The boys packed up their tools and waved goodbye to the Alabama girls and loaded their wrecked cars into the haulers and headed up the highway for home. Somewhere during the brief synapse of time between Sunday night and Monday morning, when the seventh day became the first, everyone realized it was time to go back to work.
The long and grinding road that is the modern Sprint Cup series has few homes anymore. Yes, it's still dotted with familiar places -- Daytona, Darlington, Bristol, Talladega -- but few places that actually feel like home.
This is one of them, and Martinsville is only a week away.
We get to this point of the modern season every year and exhale. We've been to Pocono twice and Michigan twice and Dover twice since last we saw a race at Charlotte, and they've made their annual mess of things, bad races leading illogically into more bad races in front of people we don't know and don't want to know.
It all seems to disappear after Memorial Day, all the pageantry and pomp of a populist sport built by people we do know. It careens off course somewhere between Delaware and California and drives headlong into Alabama, where it takes more than mere controversy to refocus. It takes huge wrecks and quite sincere controversy sometimes, and it always spills into Charlotte and Martinsville, where it's sorted out and sent on its way again toward Homestead for some still-unknown reason.
Every year we sit back and watch four months of bad racing and wonder if anyone else is seeing the same thing we are, then simply wait and hope they don't ruin the entire game before it returns. They try every season.
This summer we saw the worst race in the history of stock-car racing at Indianapolis, an embarrassing event that exposed raw threads and the very fabric of the sport before 250,000 people who didn't even know what they were watching. Had it happened at Charlotte, we'd still be screaming about it. Had it happened at Martinsville, they'd have never gotten out of the place.
The appeal of this two-race stretch isn't the racing. Shoot, you can count on one hand the number of great races ever held at Bruton Smith's track, which is now located just in front of Bruton Smith's drag strip off Bruton Smith's boulevard. And yes, it's all a shrine to excess, but it's still Charlotte, and it's still the central nervous system of stock-car racing.

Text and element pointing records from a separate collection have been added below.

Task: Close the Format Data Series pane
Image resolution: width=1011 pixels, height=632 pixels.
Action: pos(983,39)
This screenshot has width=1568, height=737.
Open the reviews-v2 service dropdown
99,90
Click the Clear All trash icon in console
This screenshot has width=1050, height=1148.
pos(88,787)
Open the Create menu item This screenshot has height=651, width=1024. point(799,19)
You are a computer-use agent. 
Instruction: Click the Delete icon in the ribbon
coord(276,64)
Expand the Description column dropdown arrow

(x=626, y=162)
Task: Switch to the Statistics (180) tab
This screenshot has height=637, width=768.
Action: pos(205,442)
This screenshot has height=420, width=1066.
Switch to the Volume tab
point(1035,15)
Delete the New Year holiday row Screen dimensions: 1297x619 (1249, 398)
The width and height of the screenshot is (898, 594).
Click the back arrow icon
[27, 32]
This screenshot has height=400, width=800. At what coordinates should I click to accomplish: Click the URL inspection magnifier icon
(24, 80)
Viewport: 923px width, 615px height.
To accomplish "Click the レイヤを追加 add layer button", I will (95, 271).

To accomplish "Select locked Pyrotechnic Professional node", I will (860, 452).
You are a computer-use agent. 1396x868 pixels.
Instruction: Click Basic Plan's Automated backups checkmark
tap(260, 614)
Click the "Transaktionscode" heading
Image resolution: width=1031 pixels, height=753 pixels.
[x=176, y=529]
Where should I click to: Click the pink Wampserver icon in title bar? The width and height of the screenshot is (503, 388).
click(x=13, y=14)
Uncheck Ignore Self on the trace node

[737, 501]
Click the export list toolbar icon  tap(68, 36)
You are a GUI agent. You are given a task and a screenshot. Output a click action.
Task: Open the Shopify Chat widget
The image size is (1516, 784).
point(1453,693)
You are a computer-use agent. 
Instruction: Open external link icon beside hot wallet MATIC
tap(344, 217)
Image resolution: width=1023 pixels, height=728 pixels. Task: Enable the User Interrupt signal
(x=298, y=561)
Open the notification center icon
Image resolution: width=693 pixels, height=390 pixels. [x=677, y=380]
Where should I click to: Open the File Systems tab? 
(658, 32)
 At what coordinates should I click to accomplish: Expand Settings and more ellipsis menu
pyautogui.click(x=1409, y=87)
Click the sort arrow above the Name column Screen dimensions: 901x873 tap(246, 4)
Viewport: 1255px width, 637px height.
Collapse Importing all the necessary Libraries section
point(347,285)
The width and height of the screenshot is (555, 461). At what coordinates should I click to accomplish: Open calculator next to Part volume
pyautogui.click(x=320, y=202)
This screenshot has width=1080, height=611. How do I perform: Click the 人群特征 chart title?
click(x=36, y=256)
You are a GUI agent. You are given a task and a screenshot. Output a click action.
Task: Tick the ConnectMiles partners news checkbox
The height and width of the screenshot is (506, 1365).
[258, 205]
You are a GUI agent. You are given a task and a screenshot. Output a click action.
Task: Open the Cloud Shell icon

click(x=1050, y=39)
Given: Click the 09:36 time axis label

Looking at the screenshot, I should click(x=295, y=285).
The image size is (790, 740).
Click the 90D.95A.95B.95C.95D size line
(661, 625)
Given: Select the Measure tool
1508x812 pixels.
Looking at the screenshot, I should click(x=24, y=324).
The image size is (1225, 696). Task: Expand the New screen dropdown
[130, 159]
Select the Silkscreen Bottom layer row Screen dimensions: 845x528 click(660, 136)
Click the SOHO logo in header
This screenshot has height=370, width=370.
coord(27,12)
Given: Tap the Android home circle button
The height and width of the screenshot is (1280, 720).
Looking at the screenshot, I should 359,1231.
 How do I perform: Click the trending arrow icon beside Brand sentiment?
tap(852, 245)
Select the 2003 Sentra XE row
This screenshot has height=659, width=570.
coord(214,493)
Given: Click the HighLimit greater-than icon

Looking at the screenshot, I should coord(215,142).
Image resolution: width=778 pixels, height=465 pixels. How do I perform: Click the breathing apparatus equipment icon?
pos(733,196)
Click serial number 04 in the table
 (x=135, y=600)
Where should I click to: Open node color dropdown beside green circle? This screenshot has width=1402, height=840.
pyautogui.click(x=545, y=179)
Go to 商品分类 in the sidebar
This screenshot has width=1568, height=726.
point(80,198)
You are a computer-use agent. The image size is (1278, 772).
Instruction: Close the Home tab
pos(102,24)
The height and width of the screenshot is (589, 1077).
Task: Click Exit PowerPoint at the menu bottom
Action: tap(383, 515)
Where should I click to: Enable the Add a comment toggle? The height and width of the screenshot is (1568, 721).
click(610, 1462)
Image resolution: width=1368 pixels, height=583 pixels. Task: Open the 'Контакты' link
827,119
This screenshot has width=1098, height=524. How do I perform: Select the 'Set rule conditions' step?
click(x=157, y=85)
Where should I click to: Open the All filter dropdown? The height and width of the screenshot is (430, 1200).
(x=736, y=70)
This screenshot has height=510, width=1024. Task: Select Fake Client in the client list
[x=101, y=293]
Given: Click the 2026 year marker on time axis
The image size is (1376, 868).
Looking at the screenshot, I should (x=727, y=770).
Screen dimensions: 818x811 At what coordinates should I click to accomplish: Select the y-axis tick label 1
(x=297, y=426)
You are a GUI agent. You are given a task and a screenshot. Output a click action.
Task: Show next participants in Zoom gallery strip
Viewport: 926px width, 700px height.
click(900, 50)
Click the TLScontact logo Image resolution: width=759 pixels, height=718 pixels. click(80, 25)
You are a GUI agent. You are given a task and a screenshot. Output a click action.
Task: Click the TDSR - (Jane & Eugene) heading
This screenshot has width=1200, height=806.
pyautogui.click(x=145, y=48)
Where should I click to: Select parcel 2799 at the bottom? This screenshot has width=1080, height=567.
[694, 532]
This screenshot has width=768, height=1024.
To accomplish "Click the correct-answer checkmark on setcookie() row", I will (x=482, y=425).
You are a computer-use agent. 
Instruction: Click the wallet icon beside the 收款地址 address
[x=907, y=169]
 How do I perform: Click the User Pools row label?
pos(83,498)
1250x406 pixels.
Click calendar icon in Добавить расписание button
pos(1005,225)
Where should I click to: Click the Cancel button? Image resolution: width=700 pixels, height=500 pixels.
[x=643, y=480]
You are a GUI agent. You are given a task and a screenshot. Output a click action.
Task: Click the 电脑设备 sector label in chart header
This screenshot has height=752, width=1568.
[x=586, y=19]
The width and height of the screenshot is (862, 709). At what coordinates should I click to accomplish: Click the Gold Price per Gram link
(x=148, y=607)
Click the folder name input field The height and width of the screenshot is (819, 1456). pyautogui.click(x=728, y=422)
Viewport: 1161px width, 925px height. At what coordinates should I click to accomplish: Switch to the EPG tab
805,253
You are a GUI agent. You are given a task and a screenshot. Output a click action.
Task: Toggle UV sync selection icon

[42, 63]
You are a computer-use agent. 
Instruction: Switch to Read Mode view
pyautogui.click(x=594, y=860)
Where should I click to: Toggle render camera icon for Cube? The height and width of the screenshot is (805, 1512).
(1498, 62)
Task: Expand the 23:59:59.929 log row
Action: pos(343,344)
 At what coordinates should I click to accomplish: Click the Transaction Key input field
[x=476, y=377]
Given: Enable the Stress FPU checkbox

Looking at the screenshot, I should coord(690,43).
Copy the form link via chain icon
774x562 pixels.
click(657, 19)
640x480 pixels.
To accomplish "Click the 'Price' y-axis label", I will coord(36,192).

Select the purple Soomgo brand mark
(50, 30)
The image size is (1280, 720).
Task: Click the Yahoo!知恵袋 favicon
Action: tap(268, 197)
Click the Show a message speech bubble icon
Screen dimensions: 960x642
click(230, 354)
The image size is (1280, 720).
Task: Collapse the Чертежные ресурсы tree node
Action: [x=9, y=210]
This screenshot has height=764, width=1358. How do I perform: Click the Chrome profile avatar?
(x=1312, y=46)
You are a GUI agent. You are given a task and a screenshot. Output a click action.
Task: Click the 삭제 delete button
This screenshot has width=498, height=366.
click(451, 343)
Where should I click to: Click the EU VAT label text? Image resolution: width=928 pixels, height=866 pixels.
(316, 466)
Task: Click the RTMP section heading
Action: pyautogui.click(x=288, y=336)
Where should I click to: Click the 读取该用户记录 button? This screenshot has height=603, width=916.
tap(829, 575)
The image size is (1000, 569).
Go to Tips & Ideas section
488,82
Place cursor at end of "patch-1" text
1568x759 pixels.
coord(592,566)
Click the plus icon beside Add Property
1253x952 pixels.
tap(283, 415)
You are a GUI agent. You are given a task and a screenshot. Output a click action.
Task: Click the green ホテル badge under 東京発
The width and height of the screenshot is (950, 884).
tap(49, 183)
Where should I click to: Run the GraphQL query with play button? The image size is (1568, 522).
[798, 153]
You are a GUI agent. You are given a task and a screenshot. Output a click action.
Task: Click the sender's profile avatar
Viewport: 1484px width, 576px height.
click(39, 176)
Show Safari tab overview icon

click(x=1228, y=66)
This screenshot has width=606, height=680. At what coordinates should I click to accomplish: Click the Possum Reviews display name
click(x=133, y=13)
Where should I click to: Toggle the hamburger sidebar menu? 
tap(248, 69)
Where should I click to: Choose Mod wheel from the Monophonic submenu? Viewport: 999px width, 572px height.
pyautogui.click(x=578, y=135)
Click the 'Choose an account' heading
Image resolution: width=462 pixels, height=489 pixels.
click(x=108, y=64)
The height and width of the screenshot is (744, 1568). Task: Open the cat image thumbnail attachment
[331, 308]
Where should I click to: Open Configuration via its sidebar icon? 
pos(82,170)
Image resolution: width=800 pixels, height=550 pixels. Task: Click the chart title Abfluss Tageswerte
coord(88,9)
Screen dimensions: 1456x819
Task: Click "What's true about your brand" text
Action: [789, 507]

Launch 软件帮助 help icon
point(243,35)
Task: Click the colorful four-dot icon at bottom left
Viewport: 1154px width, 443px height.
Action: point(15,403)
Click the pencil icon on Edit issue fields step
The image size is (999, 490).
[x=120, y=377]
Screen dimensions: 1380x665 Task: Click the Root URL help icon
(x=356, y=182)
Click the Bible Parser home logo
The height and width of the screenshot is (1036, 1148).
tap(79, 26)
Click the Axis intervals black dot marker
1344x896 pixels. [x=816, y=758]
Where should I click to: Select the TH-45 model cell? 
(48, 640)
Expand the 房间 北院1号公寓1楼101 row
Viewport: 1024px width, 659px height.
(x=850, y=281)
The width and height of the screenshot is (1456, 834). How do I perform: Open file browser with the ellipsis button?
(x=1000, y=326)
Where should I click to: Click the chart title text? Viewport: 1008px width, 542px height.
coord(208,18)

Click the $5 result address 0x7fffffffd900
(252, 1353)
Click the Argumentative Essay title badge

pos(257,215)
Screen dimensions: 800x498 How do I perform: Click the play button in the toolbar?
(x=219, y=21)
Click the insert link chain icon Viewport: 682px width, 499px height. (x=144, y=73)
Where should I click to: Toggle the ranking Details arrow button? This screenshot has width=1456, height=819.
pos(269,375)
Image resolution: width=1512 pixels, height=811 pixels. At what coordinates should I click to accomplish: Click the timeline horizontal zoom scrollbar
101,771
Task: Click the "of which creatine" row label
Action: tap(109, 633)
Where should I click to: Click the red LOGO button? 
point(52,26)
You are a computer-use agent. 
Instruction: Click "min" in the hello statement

It's about the people.
Martinsville has the most interesting track in the world and the most knowledgeable race fans, a place so manly photographers used to stand behind the first-turn azalea bushes and take pictures of cars racing past them about 10 feet away, some with parts hanging off and threatening to fly into the flowers, shooters and all.
I don't know what that means, other than the fact that race photographers are insane, but that's about as clear an indication as I can come up with that people around here know more about racing than anyone else on earth. Last year, I talked a couple of reporters into walking though the fence gate inside the fourth turn at Charlotte where cars go flying by you about 10 yards away, which is a pretty good indication that I'm insane, too, but, again it's an example of how people down this way take the sport a little more seriously than they do in places such as Loudon, N.H., or Long Pond, Pa.
The rain washed out Cup qualifying the other night, and it threatened to turn much of the Charlotte infield into a quagmire, but there were 9,000 RVs already here, lined up and lit up and running high test, idling in the rain as men pitched horseshoes and women fixed dinner and kids ran around unchecked with other kids they'd never seen before, dirty-faced kids covered in red Carolina mud running through campsites of other kids' parents they didn't know, all perfectly safe, oblivious to the ominous signs that life as we know it is coming apart at the seams.
All that's somewhere else this week, somewhere like Kansas or Chicagoland or Nevada or New York. All that will sink in later, about next Sunday night when the sport leaves again and all we'll have to show for it is Monday.
The fans will be here today even though they can't afford it. And they'll be at Martinsville next weekend, too.